In the last two years, the United States-its history, assumptions, prejudices, and vocabulary-have all cracked open. A woman won a state presidential primary contest (quite a few of them, actually) for the first time in this country's history. Less than a year later, a vice-presidential candidate concluded her appearance in a national debate and immediately reached for her newborn baby. A few months after that, an African American woman moved into the White House not as an employee but as the First Lady. She is only the third First Lady in American history to have a postgraduate degree, and for most of her marriage, she has out-earned her husband.
In Big Girls Don't Cry, Rebecca Traister, a Salon.com columnist whose election coverage garnered much attention, makes sense of this moment in American history, in which women broke barriers and changed the country's narrative in completely unexpected ways: How did the volatile, exhilarating events of the 2008 election fit together?
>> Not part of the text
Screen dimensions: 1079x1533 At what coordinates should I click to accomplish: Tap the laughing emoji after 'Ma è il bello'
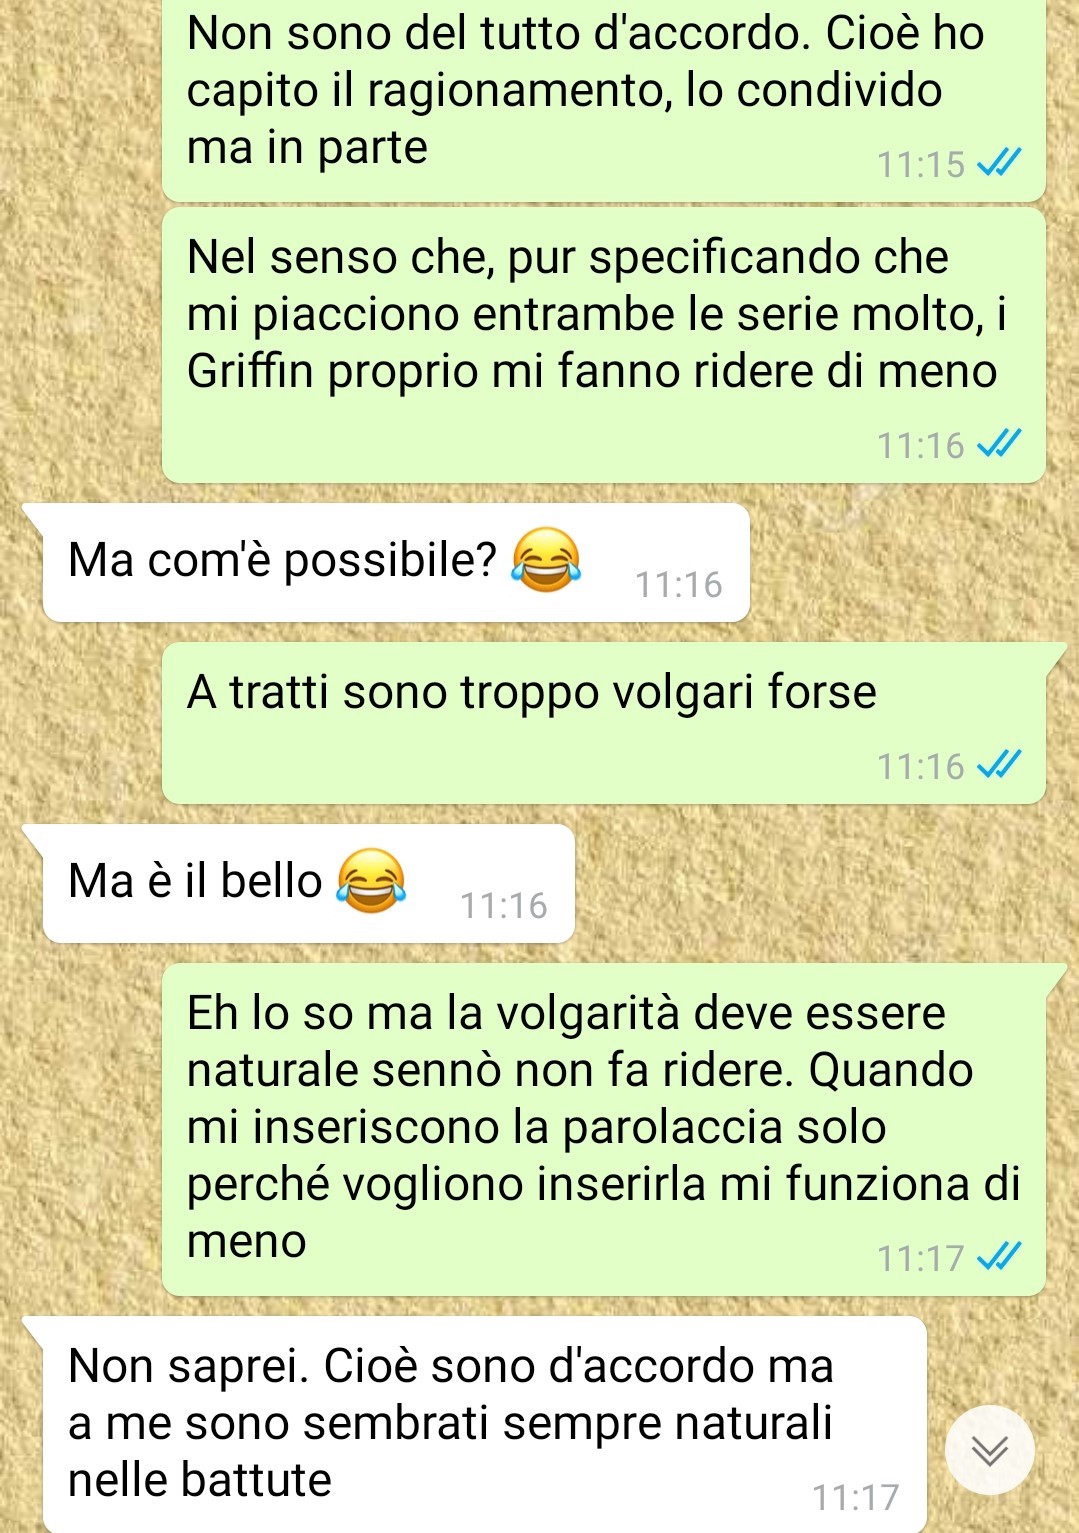coord(371,881)
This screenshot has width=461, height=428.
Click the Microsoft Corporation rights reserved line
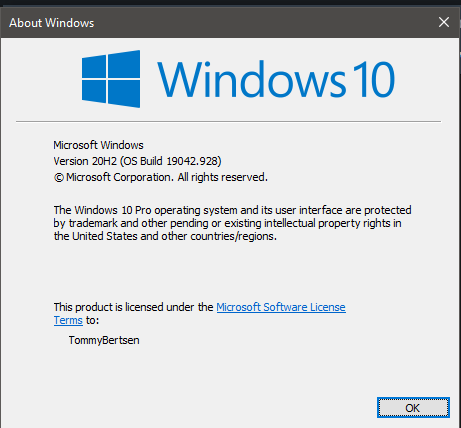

What lessons can be learned from these great political upheavals about women, politics, and the media?
In an utterly engaging, razor-sharp narrative interlaced with her first-person account of being a young woman navigating this turbulent and exciting time, Traister explores how-thanks to the campaigns of Hillary Clinton and Sarah Palin, and the history-making work and visibility of Michelle Obama, Tina Fey, Rachel Maddow, Katie Couric, and others-women began to emerge stronger than ever on the national stage.